(Saved entries)
□ □ □ □ □ □ □

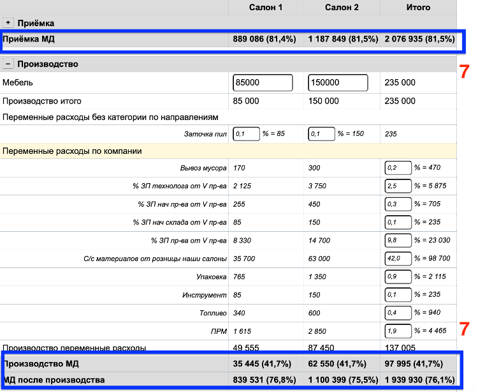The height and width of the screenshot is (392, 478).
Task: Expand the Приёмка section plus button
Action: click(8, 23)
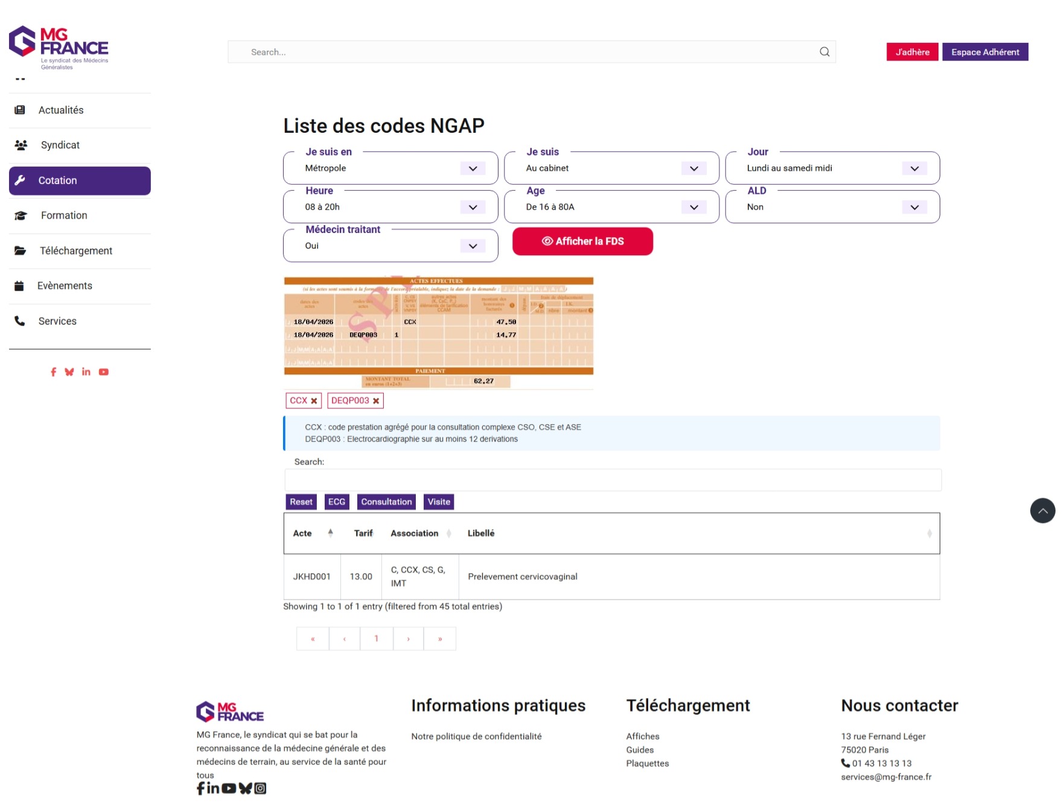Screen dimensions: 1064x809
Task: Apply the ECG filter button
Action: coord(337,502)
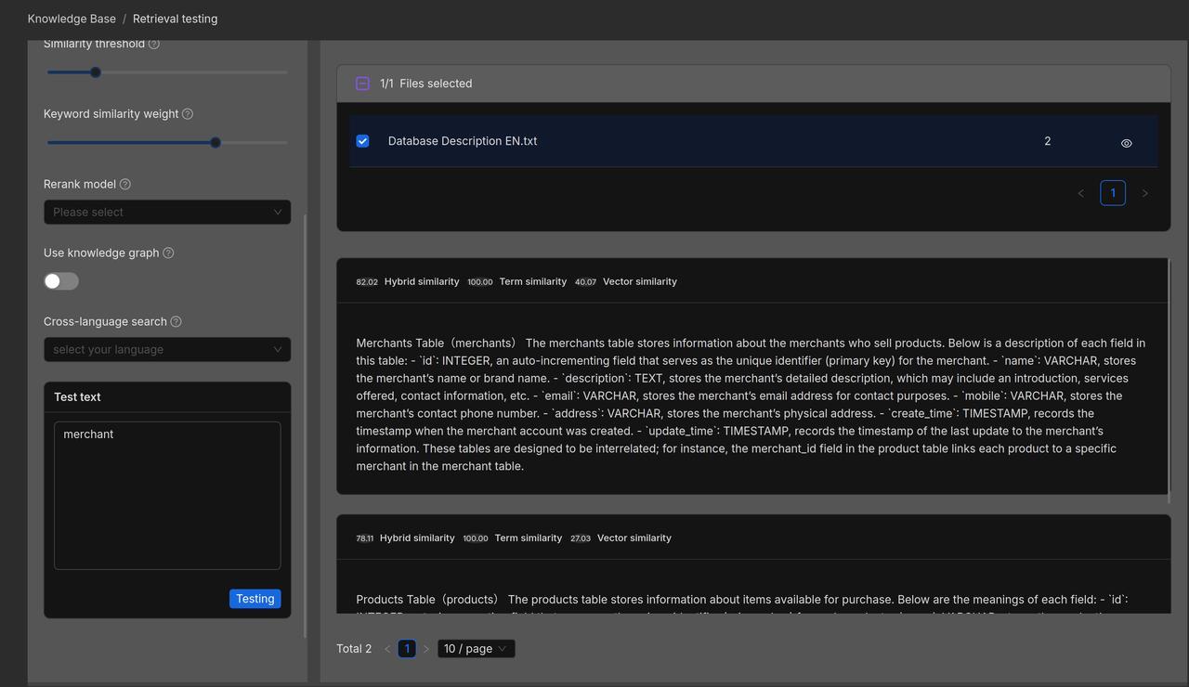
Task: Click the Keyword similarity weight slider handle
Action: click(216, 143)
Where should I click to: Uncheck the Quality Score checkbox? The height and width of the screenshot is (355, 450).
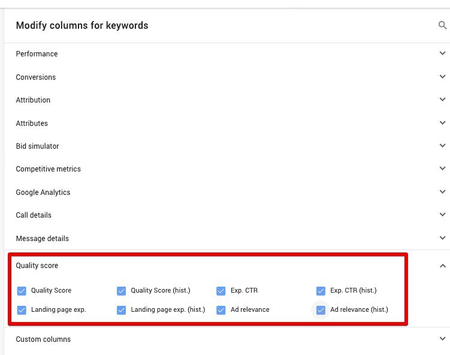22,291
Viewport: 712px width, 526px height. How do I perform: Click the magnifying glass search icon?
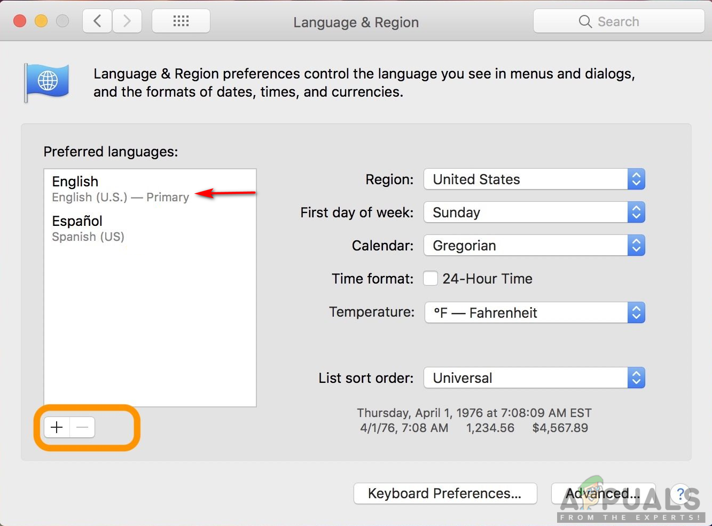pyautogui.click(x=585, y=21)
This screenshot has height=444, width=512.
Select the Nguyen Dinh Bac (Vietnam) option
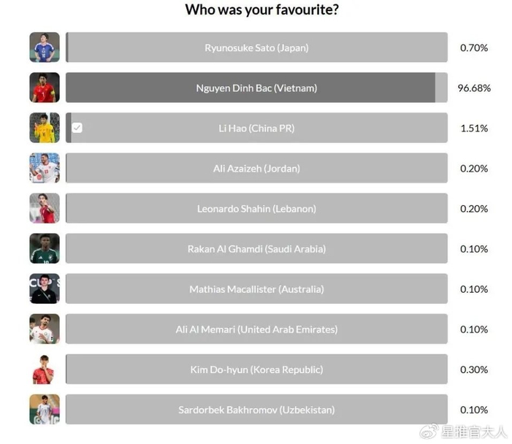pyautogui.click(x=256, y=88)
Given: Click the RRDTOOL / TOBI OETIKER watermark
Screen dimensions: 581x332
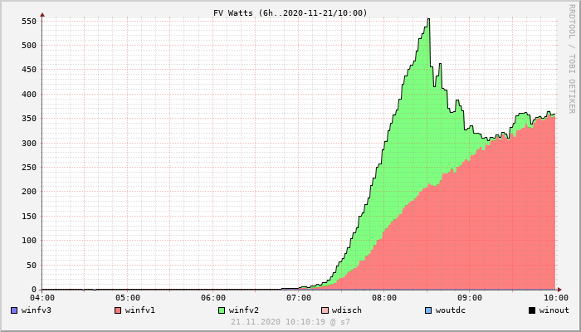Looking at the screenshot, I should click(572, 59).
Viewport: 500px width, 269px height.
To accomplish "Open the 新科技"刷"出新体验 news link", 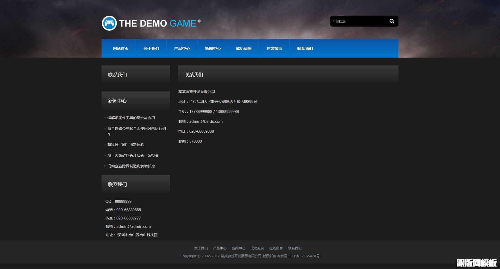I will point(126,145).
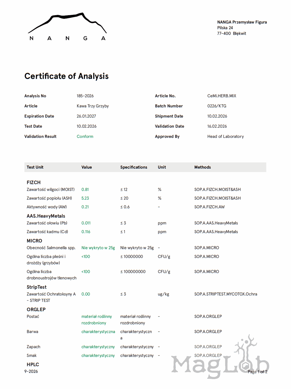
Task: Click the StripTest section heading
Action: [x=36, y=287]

□ □ □ □ □ □ □

_Directions:_ Would you copy out, exactly and with no pictures, only the lines above from the one that contains "Where should I" through the one that contains "Given: Click the"?

_Solution:_
Where should I click to: Uncheck the Quality Score checkbox? The height and width of the screenshot is (355, 450).
22,291
Viewport: 712px width, 526px height. How do I perform: Click the magnifying glass search icon?
pyautogui.click(x=585, y=21)
This screenshot has height=444, width=512.
Select the Nguyen Dinh Bac (Vietnam) option
pyautogui.click(x=256, y=88)
Given: Click the RRDTOOL / TOBI OETIKER watermark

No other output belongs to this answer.